[Assignment]: Please write out the entire listing below exactly, excluding its pictures.

[Data shown]:
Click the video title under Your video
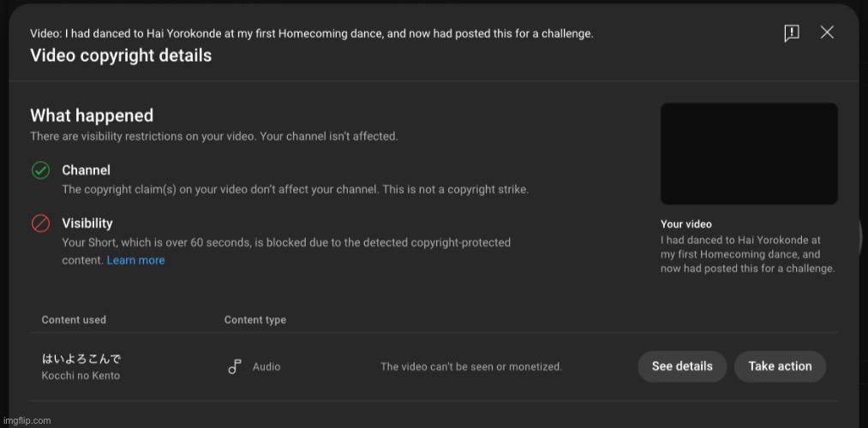The height and width of the screenshot is (428, 868). [x=748, y=254]

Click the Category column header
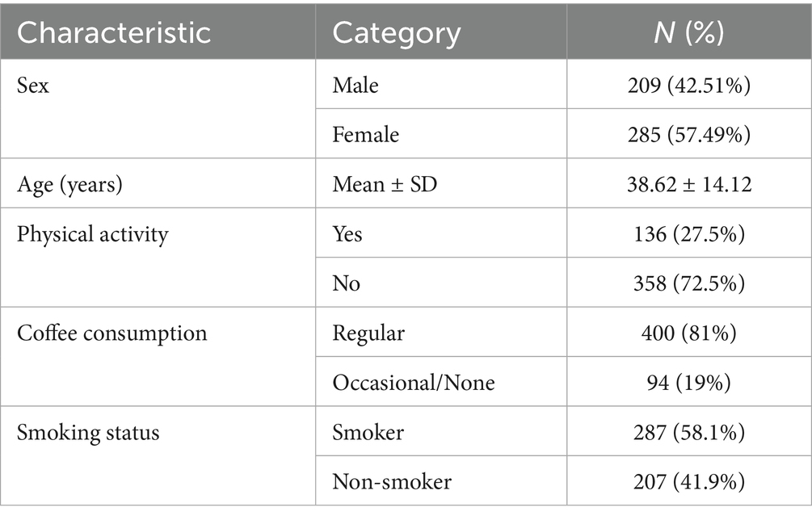click(397, 33)
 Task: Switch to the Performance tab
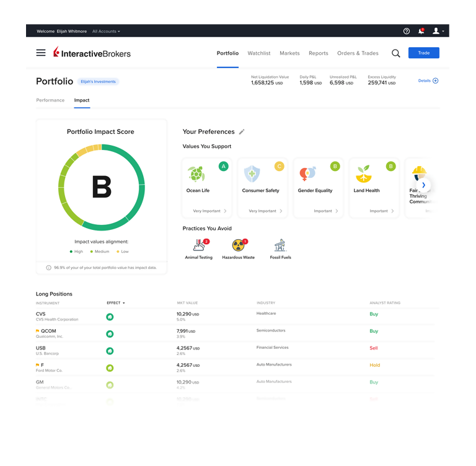tap(50, 100)
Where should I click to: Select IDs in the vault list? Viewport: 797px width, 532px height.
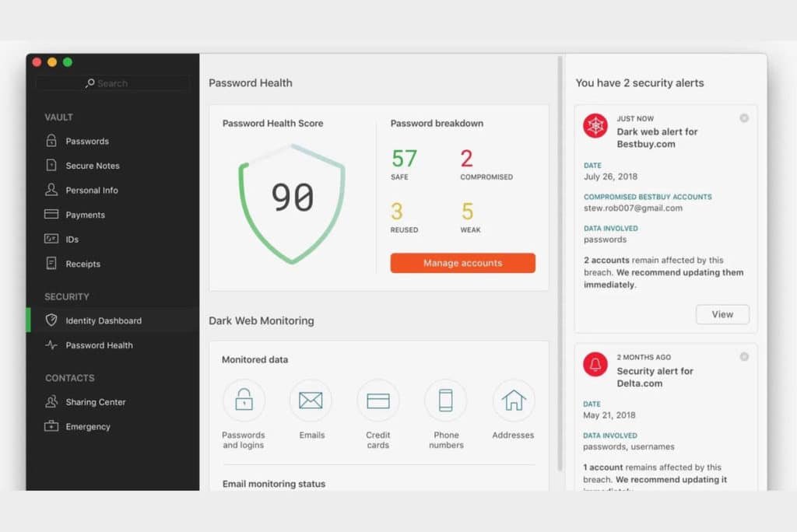point(72,240)
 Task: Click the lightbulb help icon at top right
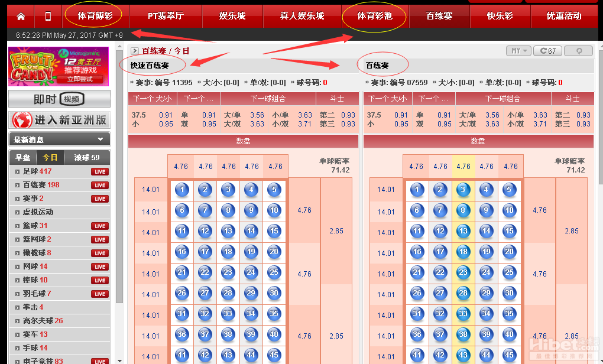pyautogui.click(x=579, y=51)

[Reply]:
Click the video title under Your video
The height and width of the screenshot is (428, 868). [x=748, y=254]

Click the Category column header
click(397, 33)
 Task: Switch to the Performance tab
tap(50, 100)
Where should I click to: Select IDs in the vault list? Viewport: 797px width, 532px height.
point(72,240)
 Task: Click the lightbulb help icon at top right
pyautogui.click(x=579, y=51)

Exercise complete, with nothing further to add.